As I turned to view the landscape, I noticed a stately saguaro on the crest of a hillside gleaming in the early morning sun and snow. I was struck by how the saguaro was nearly refashioned by the presence of snow on its outstretched arms. Additionally, the nearby cholla, though much shorter in stature, seemed to be plumped up and jumping for joy with the chilly refreshment all around. It was a remarkable scene for me.
To those who have lived all their lives in the desert, this scene is perhaps quite unremarkable. For me, however, being brought to the desert from far away, I was struck not only by all the beauty surrounding me but also, and I’m embarrassed to say this, by the very fact that it can snow in a desert environment. Even an environment that was a comfortable 65 degrees just twelve hours earlier. This was delightfully unexpected for me.
This surprising encounter with Mother Nature reminded me how we each awake to the new day to many unexpected experiences and opportunities.
As the snow quickly melted on the arms of the saguaro, I imagined this cactus was absorbing the winter water, quenching its January thirst, and building its inner reserves.
Similarly, I thought to myself, each one of us might be surprised by a “dusting of snow” in the desert of our experience of life but we can allow it to be, just like the saguaro, an unexpected way of growth, nourishment, and a way to build our inner “reserves” for a difficult day. Did you have a “surprise snowfall” today? What was it?
In the winter of our struggles there are many unexpected experiences offering hope and healing.These moments might include the timely meeting of an old friend at a holiday get together and hearing her share excitedly about the discovery of a new health protocol working for her. Or it might come in a more subtle way in a whispered suggestion to the ear of our hearts. The trick is to be ready or open for these unpredictable moments of awareness, don’t you think?

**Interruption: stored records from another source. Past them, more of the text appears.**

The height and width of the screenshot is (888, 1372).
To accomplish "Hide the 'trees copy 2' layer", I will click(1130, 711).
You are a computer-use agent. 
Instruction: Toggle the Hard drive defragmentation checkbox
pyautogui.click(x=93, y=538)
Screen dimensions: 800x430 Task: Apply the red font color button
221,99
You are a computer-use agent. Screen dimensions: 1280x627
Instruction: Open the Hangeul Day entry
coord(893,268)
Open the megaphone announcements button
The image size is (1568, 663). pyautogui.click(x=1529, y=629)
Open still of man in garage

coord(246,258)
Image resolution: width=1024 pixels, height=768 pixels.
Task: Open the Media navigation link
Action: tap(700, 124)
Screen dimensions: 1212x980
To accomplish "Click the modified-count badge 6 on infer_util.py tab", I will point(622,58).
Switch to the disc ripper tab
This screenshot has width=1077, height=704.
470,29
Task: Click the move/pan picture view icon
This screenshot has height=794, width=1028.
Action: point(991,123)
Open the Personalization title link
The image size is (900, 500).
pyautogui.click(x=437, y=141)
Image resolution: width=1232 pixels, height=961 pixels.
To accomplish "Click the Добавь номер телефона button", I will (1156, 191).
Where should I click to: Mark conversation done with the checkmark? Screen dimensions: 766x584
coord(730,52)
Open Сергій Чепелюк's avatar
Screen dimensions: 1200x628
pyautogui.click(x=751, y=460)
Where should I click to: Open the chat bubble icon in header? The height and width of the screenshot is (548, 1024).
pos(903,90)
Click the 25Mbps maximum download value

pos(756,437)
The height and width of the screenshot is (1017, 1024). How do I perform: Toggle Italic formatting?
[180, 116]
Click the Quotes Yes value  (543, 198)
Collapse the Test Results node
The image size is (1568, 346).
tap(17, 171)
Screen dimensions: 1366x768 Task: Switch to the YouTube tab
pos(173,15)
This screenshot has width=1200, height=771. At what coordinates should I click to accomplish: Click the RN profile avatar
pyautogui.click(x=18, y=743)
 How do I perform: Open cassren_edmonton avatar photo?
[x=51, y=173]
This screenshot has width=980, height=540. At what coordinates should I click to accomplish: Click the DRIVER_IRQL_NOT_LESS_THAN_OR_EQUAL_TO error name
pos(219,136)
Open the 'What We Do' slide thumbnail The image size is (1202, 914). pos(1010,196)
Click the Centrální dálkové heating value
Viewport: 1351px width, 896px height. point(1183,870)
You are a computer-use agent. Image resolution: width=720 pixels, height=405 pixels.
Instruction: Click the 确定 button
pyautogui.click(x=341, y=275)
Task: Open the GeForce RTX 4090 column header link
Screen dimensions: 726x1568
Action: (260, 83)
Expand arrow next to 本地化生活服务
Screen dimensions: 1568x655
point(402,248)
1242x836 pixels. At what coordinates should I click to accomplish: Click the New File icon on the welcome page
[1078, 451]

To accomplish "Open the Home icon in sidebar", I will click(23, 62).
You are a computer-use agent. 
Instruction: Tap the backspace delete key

Remaining open often requires us to be vulnerable. The outstretched arms of the saguaro in the snow was a symbol of that openness and fragility for me. And we, like the strong old saguaro, can stand resolutely and patiently waiting with open arms to each new day whatever it might bring.
This desert snow fall, with its fleeting nature, also reminded me to enjoy life in the moment. For, like the snow in the desert, life quickly passes. This quiet pause, in the early morning, awoke my mind and heart from a bit of winter hibernation and allowed time for recollection in the frosty stillness. Life passes quickly; enjoy it!
So, these are just a few thoughts about my recent winter moment in the desert. There was quiet. There was peace. There was snow. It was all a grand surprise. And I was chilly but grateful. I look forward to my next desert surprise, however it may unfold.